*Problem to solve*: Where the records below have a line with "computer", that line is to be copied.

::: Entries supplied :::

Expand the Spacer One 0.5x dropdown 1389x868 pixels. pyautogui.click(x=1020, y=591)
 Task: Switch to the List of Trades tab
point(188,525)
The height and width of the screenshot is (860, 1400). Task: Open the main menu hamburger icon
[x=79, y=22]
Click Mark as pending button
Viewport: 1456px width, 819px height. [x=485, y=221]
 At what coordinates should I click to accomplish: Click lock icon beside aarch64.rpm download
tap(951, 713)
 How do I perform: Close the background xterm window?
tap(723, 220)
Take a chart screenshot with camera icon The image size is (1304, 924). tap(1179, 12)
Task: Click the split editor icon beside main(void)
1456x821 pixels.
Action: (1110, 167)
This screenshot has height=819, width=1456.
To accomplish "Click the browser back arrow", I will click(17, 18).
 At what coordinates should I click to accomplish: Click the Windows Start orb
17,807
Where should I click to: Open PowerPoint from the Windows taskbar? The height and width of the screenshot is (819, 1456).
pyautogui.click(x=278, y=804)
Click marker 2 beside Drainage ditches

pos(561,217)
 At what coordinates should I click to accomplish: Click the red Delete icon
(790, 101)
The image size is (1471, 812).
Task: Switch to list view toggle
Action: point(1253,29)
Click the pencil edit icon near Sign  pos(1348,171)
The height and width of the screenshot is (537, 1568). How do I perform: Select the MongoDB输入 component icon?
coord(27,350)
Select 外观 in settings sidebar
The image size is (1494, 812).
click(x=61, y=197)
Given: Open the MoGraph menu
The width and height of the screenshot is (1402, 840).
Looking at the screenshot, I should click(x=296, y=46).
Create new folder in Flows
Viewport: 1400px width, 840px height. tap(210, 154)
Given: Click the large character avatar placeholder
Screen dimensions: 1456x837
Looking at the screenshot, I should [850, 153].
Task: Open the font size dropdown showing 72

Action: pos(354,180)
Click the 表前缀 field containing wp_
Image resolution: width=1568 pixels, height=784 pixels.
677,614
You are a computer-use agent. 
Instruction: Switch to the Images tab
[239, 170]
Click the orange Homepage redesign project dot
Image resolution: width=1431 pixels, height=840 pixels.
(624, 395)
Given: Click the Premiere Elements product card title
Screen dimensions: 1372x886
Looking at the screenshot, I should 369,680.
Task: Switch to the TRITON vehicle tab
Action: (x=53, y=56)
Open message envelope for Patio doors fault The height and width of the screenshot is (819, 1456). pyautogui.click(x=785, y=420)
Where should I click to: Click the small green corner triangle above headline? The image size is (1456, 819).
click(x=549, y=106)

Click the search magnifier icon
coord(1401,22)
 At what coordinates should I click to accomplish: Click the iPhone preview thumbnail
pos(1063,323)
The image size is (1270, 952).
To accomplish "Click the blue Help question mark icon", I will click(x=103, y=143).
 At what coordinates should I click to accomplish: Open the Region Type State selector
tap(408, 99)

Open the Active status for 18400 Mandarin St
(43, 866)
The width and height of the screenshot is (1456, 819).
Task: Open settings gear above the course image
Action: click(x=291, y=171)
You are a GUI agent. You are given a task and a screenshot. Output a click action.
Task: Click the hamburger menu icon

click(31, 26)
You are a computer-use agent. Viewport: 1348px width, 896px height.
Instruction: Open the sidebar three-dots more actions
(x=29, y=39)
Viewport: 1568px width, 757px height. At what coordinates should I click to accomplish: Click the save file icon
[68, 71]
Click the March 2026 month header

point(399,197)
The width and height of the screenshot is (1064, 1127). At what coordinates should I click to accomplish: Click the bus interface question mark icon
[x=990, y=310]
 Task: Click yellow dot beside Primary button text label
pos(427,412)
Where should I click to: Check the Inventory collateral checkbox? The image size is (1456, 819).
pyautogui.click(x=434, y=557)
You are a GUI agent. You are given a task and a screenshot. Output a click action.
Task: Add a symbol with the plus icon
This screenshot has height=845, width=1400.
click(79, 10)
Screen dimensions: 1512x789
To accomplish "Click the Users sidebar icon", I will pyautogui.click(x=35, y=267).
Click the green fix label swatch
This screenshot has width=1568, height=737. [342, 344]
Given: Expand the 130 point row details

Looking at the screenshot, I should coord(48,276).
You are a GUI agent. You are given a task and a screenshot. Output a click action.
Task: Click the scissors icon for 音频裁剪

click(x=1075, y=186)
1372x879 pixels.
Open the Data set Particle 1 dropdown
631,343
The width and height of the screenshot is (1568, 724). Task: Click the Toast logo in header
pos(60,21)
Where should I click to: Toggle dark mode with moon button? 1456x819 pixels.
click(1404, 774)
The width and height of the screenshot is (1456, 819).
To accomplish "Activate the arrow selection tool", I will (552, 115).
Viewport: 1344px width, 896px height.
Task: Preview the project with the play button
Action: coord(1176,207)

:::

*Solution*:
You are a computer-use agent. 
You are a computer-use agent. Viewport: 1348px width, 896px height.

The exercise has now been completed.